Yesterday a blizzard rolled in.
And this morning I opened the front door to a wall of snow and I just wanted to slam it shut and begin a long hibernation.
I texted my husband.
I’m so tired. Everything is always so hard. It never stops being hard.
I’m physically exhausted which is part of the problem.
But I’m also emotionally exhausted. It’s largely situational, but I’m worn down.
I haven’t felt this low in quite a while.
I realize I am also having massive anxiety regarding the kids being home for the summer.
Our last day of school isn’t until June 29th so I still have few days left, but the thought of having them all home all day every day for the next two months is completely overwhelming to me right now.
If I were in a different frame of mind I realize I wouldn’t be so completely freaked out.
But I’m panicking a little bit right now.
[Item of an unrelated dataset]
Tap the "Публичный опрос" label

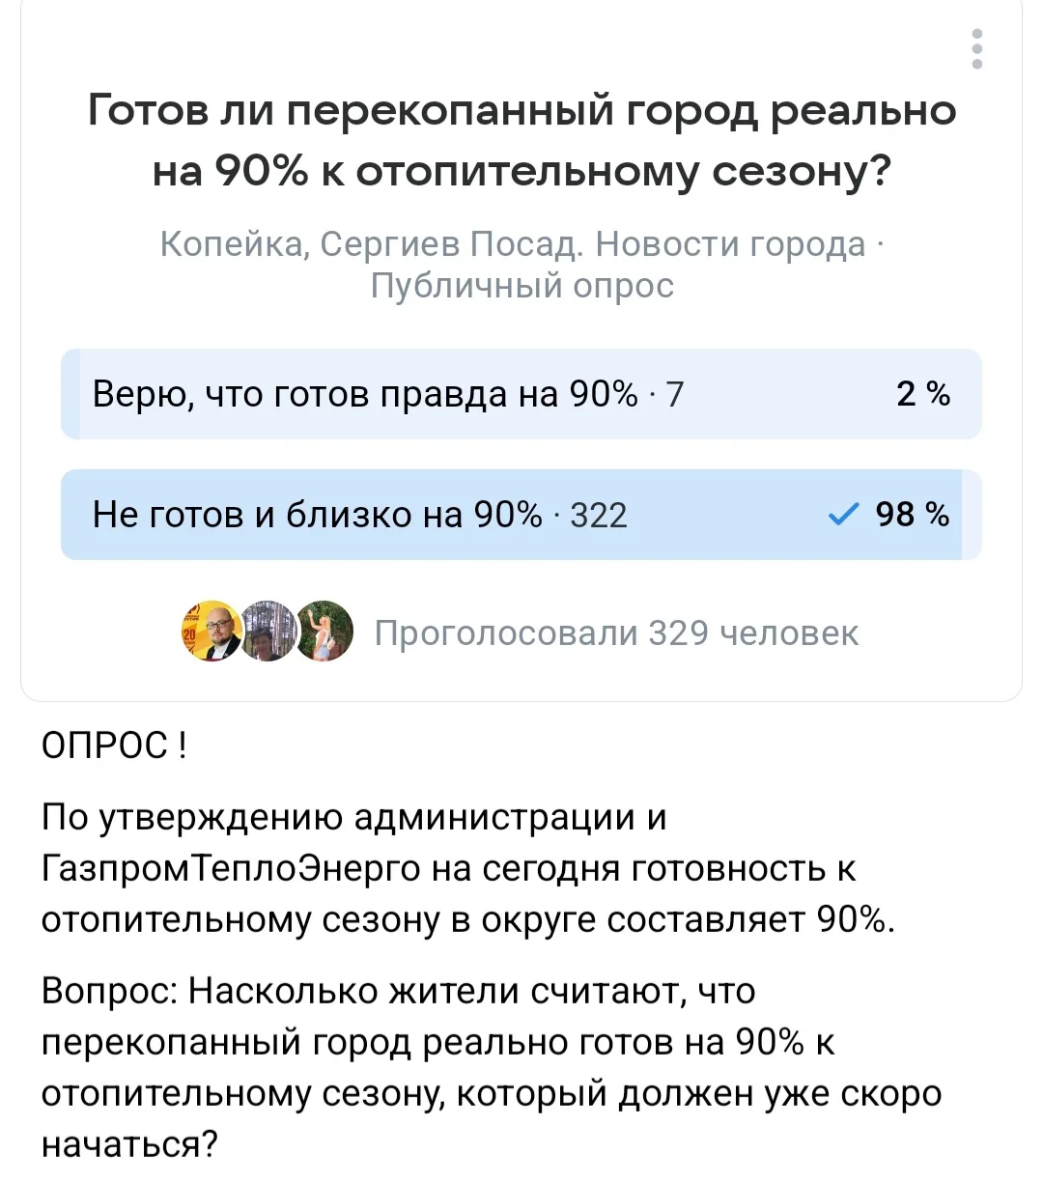(522, 286)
I had to leave the house today at 1:30 for Number 5’s recorder concert which is hard enough to motivate yourself to go to when your spirits are high, and I had a swim lesson to teach here at home at 5:30.
I literally spent the whole morning wondering how I was going to get myself out the door for the concert.
My husband couldn’t leave work so he couldn’t go, and my dad was playing golf so he couldn’t go and my mom was like, “Ummmm, Recorder concert? I don’t think I’ll be going.”
So I couldn’t get anyone else to go instead.
Plus Number 5 would have been crushed if I didn’t show up, and that’s what got me out the door.
Knowing how happy Number 5 would be when she saw me walk into the music room.
It took me about a half hour to get clothes on and get out the door.
I cried while I got my clothes on and I cried while I drove to the school.
But I got there.
I came home as soon as the concert was done into the safety of home and immediately started dreading my swim lesson.
I wanted to cancel so badly and hide in my bed, but I need the money and it was my first lesson with this family and I didn’t want to appear to be a total flake job on the first day.
I checked my phone every five minutes hoping to see a message that they had to cancel, but that never showed up.
And at 5:25 this cute little blond boy knocked on my door, ready for his first lesson.
I summoned every ounce of strength and gave him a big smile.
And for thirty minutes I did not think about myself. I focused on this cute and funny little guy who had his own anxieties in the water.
For thirty minutes the stabbing pain behind my eyes was gone, and for thirty minutes I felt normal and was able to focus on something other than how shitty I felt.
We had a great lesson.
The boy’s mom was super appreciative and she thanked me warmly and sincerely for helping her son.
Little did she know, she and her son helped me much more than I helped them.
That lesson forced me to focus on something other than how much I was suffering.
Now that the lesson is over and I’m back inside, it’s definitely still snowing outside.
But now I’m ready to start shoveling again.